Democrats are making much of the decline in the fiscal year 2001 surplus from the $281 billion estimated in February to $158 billion. They would like the American people to believe that this decline is due solely to the enactment of George W. Bush's tax cut. Indeed, Congressman John Spratt of South Carolina, ranking Democrat on the House Budget Committee, headlined his analysis of last week's Mid-Session Budget Review this way: "New White House Forecast Confirms Bush Tax Cut Wipes Out Surplus."
Democrats also want people to believe that Social Security benefits are somehow threatened by the fact that the unified budget surplus is just $1 billion greater than the Social Security surplus.

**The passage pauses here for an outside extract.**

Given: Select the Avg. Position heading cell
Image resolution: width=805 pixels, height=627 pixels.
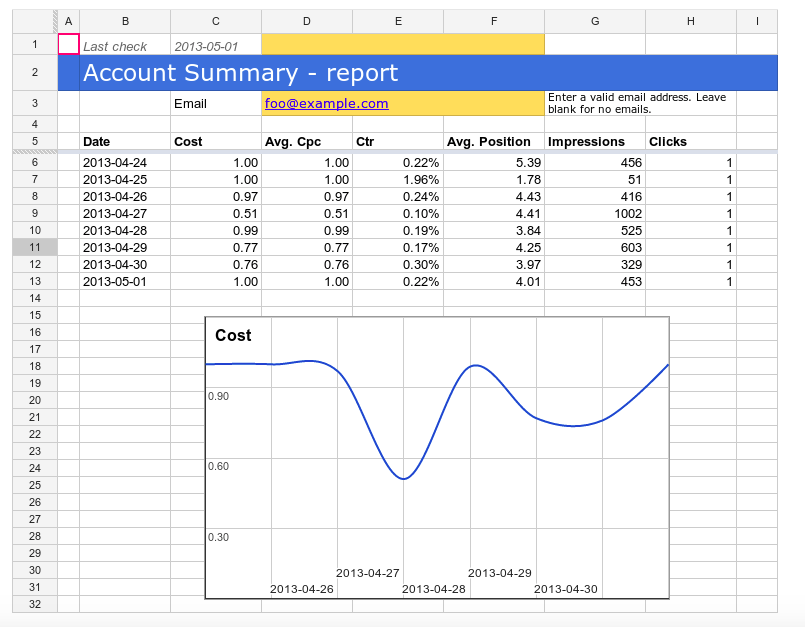Looking at the screenshot, I should click(x=494, y=141).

And they attribute this only to accounting gimmickry.
As I often do when budget numbers are confusing, I looked to the historical record. I examined every presidential budget since 1997, the first year in which it contained estimates for FY2001. At that time, President Bill Clinton expected a budget DEFICIT of $193 billion this year. He continued to forecast a deficit for 2001 as late as February 1997.
Through June of last year, the Clinton administration forecasted very modest surpluses for 2001. Last year's Mid-Session Review put it at $44 billion. It was not until January of this year that Mr. Clinton predicted a large surplus. In his last budget, he put it at $256 billion, subsequently upped to $281 billion by the incoming Bush administration.
I think it is important to put these figures into historical perspective. Instead of writing about the 44 percent decline in the surplus since February, for example, the press could just as easily say that there has been a 360 percent INCREASE in the surplus over the past year. This would put a very different face on the issue of what has caused the decline in the surplus, since last year's Mid-Session estimate included no tax cut.
The question of how tax cuts affect budget estimates is also illuminated by the historical record. In early 1997, before passage of the 1997 tax cut, the White House saw a budget surplus in 2001 of $108 billion. After passage of the tax cut that year, it lowered its estimate to just $7 billion, reflecting its belief that tax cuts only lower revenues, without having any "supply-side" effects.
Just a few months later, however, the Clinton administration raised its surplus estimate for 2001 to $28 billion, then to $83 billion, and then again to $134 billion. In short, between February 1997 and February 1999, the Clinton administration RAISED its surplus estimate for 2001 despite passage of a large tax cut. As Democrats always do, this remarkable fiscal turnaround was attributed to factors completely unrelated to the tax cut. Growth just became faster all by itself, and revenues would have been even larger had the tax cut not been enacted, they maintain.
I suspect that a similar turnaround is going to occur in coming years. Future budget surpluses are far more likely to be larger than those of current forecasts. The Office of Management and Budget is, in fact, using very conservative assumptions about future revenue growth. And when the economy rebounds, revenues are going to flood the Treasury. After all, if we can run a $158 billion surplus in the middle of a sharp economic slowdown, imagine what we could do if the economy were growing even modestly?
In any case, the argument that the tax cut is responsible for the decline in the surplus is utterly disingenuous. It is perfectly obvious to all honest budget analysts that the vast bulk of the lower revenues is due to a slower-than-expected growth. Moreover, Democrats seldom bother to mention that their alternative tax cut would have reduced revenues more this year. Indeed, their principal argument against the Bush tax cut was that it was not large enough in the short-run.
In truth, the main problem with the Bush tax cut is that its least stimulative element, the rebate, took effect immediately, while the marginal tax rate reductions, which are strongly stimulative, come only in the distant future. Sadly, the administration continues to trumpet the rebate as the key to economic recovery, despite growing evidence to the contrary. Numerous polls show that little of the rebate will be spent in the short-run, meaning that its stimulative impact is almost nil. This has been the experience of all such rebates, both at the state and national level.
Democrats are likely to have more success frightening seniors about Social Security. But here, the real blame lies with Republicans, who were first to make a fetish out of the Social Security surplus, in a vain effort to paint Democrats as anti-Social Security. It was a stupid idea, which I said at the time. If they end up suffering politically for "invading" the surplus, even though it is a matter of no economic or budgetary importance, they have no one to blame but themselves.